Итак, мы выскакиваем из «волн времени» на островок текущего момента, в кабинет Клезмецова, где оставили важного гостя, утопающего в кресле, бутылку «Рэми Мартена» и самого хозяина, только что высказавшего по адресу проехавшего под окнами чудака-велосипедиста национально-позитивную мысль.

Полина Львовна, обеспечив встречу всем необходимым, удалилась. К телефону было приказано не звать. Предстоял важный разговор. Неважных разговоров с таким гостем, генералом Валерьяном Кузьмичом Планщиным, как читатель догадывается, не бывает. Серьезный ответственный товарищ, на таких-то и стоит держава.

Между тем генерал, попивая клезмецовский коньячок, думал о хозяине не без злобы. Наверняка этот Фотий имеет побольше, и даже основательно побольше, чем я, идеологический генерал, хотя по нашей-то фирме чин у него в сравнении с моим – плевый. Плюс к окладу у него ведь еще идут гонорары безграничные, сам себе назначает, все фотоиздательства в кулаке, плюс к этому по номенклатуре еще «кремлевка», о которой нашему брату-чекисту и мечтать не приходится, плюс к этому фотофондовская двухэтажная дача в Проявилкино, по соседству с истинными нашими советскими классиками, хотя художественные достижения у самого-то хмыря практически нулевые, а на даче, по последним сведениям, две новенькие «Волги» у него засолены – для чего? вложение капитала? неуверенность в своей позиции? – плюс, не следует забывать, загранкомандировки и в соц-, и в капдефицит и сертификаты лопатой гребет, а тут даже и в Болгарию за новой дубленкой не выпросишься, плюс, нет, это уже, товарищи, за пределами понимания, к своей пятикомнатной квартире присоединяет еще двухкомнатную соседа по этажу Ефима Четверкинда, «переехавшего на жительство в Государство Израиль», пробивает стенку и такие, понимаете ли, получаются дворянские анфилады... Ох, хапает, хапает Феклович, пользуется слабостью Партии к «творческим кадрам», а ведь, по сути-то дела, кто он такой, как не «ведомый» по кличке Кочерга...

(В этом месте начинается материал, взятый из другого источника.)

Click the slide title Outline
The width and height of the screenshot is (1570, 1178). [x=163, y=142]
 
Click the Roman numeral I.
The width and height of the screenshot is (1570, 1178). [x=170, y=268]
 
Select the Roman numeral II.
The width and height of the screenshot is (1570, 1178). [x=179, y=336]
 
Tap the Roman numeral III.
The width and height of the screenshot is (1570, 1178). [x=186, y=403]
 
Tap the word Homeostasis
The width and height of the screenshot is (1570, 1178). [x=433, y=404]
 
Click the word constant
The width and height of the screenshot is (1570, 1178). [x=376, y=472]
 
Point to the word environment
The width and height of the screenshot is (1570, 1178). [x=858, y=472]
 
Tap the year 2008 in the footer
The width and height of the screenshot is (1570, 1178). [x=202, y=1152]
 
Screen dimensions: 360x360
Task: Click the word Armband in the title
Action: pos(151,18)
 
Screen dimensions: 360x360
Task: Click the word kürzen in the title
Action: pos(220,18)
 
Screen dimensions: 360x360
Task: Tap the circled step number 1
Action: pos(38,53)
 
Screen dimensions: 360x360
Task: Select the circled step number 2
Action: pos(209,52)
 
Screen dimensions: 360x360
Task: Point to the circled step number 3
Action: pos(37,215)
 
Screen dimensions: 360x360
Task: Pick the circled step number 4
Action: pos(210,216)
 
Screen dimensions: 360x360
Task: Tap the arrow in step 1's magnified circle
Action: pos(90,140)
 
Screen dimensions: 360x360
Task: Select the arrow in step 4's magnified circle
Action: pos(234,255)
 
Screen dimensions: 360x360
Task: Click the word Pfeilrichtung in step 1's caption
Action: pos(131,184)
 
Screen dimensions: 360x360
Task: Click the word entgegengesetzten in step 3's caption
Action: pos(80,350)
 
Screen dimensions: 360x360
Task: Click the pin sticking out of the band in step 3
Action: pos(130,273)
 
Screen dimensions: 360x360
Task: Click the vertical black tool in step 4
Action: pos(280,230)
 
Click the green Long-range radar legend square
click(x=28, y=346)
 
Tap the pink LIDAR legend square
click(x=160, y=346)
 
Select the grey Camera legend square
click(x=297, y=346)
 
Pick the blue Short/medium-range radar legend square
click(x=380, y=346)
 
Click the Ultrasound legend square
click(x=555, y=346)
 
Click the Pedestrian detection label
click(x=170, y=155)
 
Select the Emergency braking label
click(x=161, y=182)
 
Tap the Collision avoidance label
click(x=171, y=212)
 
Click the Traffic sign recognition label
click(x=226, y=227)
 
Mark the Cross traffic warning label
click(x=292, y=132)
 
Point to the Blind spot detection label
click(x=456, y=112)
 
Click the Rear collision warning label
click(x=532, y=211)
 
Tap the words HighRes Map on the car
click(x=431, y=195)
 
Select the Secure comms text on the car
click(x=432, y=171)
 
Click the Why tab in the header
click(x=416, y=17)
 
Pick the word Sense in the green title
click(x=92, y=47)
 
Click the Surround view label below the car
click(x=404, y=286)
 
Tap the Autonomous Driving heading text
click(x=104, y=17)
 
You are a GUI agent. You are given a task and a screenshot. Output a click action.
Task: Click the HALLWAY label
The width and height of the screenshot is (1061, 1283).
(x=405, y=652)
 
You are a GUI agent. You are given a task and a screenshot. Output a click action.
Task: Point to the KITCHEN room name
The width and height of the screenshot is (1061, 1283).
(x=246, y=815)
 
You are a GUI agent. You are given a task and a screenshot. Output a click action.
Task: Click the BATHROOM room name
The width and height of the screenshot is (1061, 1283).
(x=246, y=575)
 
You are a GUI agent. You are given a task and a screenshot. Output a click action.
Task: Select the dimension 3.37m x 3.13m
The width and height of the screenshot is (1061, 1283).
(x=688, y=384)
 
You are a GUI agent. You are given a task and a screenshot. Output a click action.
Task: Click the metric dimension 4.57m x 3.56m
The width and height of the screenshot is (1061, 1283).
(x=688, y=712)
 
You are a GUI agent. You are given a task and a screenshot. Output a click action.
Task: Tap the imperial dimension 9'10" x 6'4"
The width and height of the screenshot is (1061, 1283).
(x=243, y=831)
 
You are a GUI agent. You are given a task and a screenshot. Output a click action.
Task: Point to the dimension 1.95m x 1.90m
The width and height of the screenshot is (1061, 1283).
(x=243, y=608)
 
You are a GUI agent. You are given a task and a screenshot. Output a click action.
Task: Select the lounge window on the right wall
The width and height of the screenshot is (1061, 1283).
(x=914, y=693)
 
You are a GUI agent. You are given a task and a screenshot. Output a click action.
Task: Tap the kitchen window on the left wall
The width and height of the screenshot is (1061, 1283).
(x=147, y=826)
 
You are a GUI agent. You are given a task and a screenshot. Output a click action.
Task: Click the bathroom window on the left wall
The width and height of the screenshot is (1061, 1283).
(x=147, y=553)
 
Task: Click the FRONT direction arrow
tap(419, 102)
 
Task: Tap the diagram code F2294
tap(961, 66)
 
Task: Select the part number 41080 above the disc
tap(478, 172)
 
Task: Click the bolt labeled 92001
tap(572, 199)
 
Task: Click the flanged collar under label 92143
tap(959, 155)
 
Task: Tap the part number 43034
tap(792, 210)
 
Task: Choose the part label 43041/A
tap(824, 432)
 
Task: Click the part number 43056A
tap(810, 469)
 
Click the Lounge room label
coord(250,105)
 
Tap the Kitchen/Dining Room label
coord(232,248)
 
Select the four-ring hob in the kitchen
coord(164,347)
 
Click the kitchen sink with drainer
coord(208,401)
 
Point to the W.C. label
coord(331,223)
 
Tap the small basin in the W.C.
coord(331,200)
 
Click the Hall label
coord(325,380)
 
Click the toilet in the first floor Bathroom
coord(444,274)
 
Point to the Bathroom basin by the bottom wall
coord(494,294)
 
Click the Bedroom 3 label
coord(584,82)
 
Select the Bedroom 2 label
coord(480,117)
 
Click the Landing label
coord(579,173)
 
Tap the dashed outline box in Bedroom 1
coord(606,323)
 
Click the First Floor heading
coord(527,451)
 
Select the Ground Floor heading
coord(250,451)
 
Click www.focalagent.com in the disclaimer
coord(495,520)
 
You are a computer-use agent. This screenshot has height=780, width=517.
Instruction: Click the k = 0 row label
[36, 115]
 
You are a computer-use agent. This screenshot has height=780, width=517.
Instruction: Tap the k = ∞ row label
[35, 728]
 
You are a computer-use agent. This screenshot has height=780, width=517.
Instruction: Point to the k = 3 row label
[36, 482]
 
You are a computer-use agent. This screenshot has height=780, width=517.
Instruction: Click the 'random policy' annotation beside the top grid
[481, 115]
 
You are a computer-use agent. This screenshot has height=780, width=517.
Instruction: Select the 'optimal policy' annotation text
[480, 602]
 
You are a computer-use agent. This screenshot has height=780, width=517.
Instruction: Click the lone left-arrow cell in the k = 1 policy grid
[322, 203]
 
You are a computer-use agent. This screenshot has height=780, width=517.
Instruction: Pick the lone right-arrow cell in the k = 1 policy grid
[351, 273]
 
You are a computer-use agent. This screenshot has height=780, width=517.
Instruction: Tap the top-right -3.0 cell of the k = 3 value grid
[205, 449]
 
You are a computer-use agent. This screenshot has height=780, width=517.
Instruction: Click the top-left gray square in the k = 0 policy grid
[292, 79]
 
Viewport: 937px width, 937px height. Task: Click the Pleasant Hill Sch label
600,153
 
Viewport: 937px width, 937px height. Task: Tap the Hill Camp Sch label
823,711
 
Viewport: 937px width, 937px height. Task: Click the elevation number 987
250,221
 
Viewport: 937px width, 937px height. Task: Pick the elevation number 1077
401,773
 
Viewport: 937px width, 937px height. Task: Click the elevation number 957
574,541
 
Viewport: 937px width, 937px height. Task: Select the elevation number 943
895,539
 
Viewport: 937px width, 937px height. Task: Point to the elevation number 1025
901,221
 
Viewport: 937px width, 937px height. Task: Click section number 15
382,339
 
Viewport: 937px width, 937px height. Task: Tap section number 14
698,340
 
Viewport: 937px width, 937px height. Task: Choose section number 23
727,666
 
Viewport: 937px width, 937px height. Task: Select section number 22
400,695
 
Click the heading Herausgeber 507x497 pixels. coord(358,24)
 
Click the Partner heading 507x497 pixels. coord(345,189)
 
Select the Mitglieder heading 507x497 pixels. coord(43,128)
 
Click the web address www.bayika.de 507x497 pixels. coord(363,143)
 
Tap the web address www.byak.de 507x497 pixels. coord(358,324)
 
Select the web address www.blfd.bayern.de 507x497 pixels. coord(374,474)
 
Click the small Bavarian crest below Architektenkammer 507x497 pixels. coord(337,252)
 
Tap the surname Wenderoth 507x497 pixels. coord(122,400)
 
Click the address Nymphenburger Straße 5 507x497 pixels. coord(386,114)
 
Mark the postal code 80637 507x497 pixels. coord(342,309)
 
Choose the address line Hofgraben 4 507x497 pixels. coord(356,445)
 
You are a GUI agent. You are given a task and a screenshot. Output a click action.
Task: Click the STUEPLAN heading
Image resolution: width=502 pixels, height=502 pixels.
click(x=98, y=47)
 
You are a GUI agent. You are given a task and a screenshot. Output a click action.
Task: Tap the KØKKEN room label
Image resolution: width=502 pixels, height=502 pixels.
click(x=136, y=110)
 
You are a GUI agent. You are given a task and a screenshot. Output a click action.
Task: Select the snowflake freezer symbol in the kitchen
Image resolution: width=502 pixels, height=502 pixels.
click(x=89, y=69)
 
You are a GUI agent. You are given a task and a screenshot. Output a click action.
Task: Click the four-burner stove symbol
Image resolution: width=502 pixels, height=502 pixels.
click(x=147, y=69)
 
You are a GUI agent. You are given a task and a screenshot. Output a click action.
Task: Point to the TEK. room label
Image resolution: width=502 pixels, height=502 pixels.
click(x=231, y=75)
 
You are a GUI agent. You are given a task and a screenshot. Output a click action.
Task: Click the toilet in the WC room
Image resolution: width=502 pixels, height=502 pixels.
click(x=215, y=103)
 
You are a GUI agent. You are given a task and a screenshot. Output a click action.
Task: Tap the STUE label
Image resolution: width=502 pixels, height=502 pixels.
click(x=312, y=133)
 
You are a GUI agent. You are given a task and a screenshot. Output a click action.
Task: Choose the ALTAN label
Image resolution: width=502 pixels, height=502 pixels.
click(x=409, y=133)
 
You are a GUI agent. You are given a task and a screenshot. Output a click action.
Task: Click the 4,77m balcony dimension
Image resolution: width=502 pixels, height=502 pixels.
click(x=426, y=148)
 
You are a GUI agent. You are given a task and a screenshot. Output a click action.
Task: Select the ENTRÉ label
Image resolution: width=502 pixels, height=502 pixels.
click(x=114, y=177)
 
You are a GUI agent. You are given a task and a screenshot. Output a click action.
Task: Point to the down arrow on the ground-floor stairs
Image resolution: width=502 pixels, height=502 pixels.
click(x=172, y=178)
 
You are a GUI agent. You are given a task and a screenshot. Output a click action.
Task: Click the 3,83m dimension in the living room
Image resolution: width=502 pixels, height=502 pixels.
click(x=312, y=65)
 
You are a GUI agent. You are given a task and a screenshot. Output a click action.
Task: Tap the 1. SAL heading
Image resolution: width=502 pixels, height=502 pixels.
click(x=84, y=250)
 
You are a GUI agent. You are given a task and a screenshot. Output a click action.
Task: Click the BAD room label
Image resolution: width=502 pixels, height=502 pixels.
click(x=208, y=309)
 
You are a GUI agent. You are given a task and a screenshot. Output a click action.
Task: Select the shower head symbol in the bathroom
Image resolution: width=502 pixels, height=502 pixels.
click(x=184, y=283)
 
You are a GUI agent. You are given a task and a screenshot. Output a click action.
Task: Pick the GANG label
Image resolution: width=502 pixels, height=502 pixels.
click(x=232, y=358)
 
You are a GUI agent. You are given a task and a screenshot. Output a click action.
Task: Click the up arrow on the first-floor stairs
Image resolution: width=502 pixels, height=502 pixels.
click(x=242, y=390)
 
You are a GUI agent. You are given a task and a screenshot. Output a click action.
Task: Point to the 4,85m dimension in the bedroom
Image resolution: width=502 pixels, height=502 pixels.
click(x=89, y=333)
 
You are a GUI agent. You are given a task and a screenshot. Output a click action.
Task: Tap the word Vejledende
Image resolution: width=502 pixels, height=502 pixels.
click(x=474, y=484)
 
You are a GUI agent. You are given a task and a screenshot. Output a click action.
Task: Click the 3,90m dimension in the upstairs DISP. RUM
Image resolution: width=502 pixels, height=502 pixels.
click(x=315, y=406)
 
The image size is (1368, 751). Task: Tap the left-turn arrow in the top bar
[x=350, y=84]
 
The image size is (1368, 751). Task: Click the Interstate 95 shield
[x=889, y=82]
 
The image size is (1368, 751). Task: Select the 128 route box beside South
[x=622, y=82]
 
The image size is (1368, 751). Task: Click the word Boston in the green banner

– Хорошо у вас, Фотий Феклович, – сказал генерал, искусно делая вид, что французский коньячок не злину в нем бередит, а, напротив, «людскую ласку» к товарищу по оружию. – Кажется, расширились за последнее время?

– Да вот, квартирешка по соседству освободилась, – с некоторой натугой проговорил Клезмецов. – Ну, Моссовет решил ее присоединить к моему... апартману, так сказать... нередко приходится ведь принимать избирателей, и фотографы приходят, и ТиВи, и то и се... иностранные гости опять же...

– Очень правильное и своевременное решение принял Моссовет, – покивал генерал. – Творческому человеку нужен метраж... – Замолчал на секунду, подумал «поразить не поразить», решил «поразить» и процитировал из Пастернака: – «Мне хочется домой, в огромность квартиры, наводящей грусть...» А Маяковский-то как шагами саженья мерил? Впрочем, ему как раз тесновато было... – Он вдруг заметил свое отражение в отдаленном зеркале и обозлился еще больше, так ему не понравился отражающийся почти старик с неопрятными клочками седых волос и бровей. – Вы, кажется, квартиру Четверкинда Ефима присовокупили к своей? Интересно, он про это знает?

– Простите, не понял. – Пальцы Фотия Фекловича, по новой позитивно-национальной привычке сомкнутые на животике, разомкнулись в вопросительном движении.

– Просто интересно, знает Фима, что вы его квартиру заняли, или нет. – Планщину вспомнился быковатый наклон головы этого богемного Четверкинда. Много нервов ребятам попортил во время разработки, однажды даже «рафиком» его чуть не задавили, сам бы и был виноват, нечего убегать, когда за тобой «железы» ездят.